Friday, January 16, 2026

Miscredit

When reading posts from people who understand generative automation, and the skills to use it well, as being the future of work, it starts to sound like financial credit.

The person who has managed their finances well enough that they don’t need to borrow money to fund their lifestyle finds themselves penalized for that. So credit stops being a tool that is employed because it’s the best tool for the job at hand, but simply for its own sake, because one isn’t allowed to employ it for important things unless one has demonstrated that they’ve employed it for trivial things. (And not essential things... if a bank comes to feel that one actually relied on credit cards and other small iterations of revolving credit, then that’s a risk factor.)

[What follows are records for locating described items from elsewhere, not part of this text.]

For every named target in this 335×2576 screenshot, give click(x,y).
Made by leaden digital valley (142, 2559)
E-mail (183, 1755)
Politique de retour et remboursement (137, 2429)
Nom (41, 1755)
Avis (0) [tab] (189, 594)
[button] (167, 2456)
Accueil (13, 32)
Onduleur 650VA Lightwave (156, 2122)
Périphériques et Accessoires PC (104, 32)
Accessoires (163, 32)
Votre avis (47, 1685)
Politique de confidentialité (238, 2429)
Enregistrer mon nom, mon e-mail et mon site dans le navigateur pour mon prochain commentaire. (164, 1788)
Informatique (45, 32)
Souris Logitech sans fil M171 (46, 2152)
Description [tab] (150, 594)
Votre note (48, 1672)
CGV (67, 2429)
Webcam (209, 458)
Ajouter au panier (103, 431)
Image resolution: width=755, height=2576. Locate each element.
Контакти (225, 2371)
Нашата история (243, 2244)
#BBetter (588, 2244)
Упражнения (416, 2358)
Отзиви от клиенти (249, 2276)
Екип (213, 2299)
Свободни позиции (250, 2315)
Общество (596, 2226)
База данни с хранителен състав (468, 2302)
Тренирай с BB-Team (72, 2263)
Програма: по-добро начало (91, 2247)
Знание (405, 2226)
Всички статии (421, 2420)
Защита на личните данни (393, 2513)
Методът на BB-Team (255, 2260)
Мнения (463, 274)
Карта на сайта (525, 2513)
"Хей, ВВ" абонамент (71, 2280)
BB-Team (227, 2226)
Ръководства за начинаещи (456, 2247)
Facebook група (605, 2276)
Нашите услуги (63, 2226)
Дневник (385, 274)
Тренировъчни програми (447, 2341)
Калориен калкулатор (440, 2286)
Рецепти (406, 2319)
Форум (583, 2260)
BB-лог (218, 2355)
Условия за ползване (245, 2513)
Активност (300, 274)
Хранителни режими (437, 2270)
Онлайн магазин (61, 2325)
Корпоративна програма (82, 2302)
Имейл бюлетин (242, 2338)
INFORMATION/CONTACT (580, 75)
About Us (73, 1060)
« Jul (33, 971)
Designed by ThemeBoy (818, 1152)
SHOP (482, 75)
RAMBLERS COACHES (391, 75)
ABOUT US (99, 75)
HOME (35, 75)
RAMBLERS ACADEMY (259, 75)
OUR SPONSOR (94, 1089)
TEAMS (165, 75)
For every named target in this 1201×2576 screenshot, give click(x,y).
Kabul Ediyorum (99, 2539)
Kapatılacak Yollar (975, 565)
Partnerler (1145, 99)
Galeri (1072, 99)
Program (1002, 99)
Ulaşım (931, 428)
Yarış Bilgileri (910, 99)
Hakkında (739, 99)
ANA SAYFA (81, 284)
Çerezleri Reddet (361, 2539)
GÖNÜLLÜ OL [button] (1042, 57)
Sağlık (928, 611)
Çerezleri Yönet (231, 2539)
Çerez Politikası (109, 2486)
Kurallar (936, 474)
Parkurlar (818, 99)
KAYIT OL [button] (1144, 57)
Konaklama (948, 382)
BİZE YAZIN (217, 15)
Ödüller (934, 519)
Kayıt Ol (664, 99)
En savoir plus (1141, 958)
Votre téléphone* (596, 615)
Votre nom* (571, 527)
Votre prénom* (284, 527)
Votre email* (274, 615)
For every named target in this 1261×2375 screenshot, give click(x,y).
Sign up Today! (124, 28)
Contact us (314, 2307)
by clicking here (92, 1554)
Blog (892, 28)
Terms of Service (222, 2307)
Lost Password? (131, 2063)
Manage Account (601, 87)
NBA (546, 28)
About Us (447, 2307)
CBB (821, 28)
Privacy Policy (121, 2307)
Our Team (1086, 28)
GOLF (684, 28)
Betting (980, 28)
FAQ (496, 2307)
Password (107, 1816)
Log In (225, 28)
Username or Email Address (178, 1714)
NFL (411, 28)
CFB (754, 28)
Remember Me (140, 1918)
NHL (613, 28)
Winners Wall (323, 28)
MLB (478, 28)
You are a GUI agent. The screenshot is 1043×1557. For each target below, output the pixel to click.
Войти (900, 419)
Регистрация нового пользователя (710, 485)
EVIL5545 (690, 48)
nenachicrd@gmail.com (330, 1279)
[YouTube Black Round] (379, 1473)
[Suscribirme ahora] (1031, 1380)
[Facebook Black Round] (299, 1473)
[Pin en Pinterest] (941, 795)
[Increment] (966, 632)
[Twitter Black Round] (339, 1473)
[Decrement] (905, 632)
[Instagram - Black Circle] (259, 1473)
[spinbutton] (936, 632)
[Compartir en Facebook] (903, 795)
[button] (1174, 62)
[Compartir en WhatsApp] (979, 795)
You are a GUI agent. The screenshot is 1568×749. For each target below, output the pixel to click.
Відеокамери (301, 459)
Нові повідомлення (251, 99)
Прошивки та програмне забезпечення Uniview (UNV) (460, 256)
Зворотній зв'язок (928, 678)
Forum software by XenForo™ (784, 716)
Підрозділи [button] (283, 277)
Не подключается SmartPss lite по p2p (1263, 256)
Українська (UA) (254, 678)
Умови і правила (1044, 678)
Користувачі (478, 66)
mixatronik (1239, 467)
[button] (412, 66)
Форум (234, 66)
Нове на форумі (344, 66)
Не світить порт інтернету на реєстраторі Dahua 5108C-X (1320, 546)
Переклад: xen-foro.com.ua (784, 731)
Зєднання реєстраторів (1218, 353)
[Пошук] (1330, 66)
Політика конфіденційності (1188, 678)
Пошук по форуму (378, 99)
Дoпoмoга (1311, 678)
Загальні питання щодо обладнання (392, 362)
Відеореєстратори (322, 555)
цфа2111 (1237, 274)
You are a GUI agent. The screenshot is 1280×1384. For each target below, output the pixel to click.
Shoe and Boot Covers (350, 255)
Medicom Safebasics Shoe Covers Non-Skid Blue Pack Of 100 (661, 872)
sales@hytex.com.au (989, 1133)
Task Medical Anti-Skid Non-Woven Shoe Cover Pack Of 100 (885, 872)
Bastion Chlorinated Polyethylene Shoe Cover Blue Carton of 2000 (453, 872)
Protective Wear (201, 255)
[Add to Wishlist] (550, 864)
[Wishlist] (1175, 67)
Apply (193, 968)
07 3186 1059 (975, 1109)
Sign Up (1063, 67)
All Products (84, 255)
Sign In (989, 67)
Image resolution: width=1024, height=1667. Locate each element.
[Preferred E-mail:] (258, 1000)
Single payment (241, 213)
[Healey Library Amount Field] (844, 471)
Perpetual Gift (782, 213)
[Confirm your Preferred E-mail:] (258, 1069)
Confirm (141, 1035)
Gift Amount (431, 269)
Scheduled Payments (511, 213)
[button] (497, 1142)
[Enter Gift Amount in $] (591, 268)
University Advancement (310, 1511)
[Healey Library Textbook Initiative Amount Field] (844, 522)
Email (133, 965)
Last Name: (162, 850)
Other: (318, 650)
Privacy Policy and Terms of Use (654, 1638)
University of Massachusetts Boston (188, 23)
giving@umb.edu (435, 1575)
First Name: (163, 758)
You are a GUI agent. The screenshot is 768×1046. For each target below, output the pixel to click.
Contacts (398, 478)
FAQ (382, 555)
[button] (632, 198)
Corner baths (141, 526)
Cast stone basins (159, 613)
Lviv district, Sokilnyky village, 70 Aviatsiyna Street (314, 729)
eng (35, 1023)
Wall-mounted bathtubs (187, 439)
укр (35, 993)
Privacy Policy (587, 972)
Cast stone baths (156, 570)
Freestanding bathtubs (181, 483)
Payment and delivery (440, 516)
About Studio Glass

Generative automation is moving in the same direction. I saw a post a while back where the poster notes that misusing an LLM to prepare for an interview is a yellow flag for them, but a candidate being proud of the fact that they didn’t need to use one at all is a red flag. And it wasn’t the first time I’ve seen this idea that generative automation should be used, simply for the sake of using it, rather than it’s the best or most effective tool for the job at hand.

If we understand that locking credit behind unnecessary borrowing (with all of its attendant costs) is pointless and wasteful, it shouldn’t be that much of a stretch to see expecting people to use generative automation, just so they can say they’ve used generative automation is the same. Generative automation is a good tool. But it’s not the only tool. Treating it as indispensable, regardless of the task at hand, in the present, on the assumption that it will one day get there, is premature.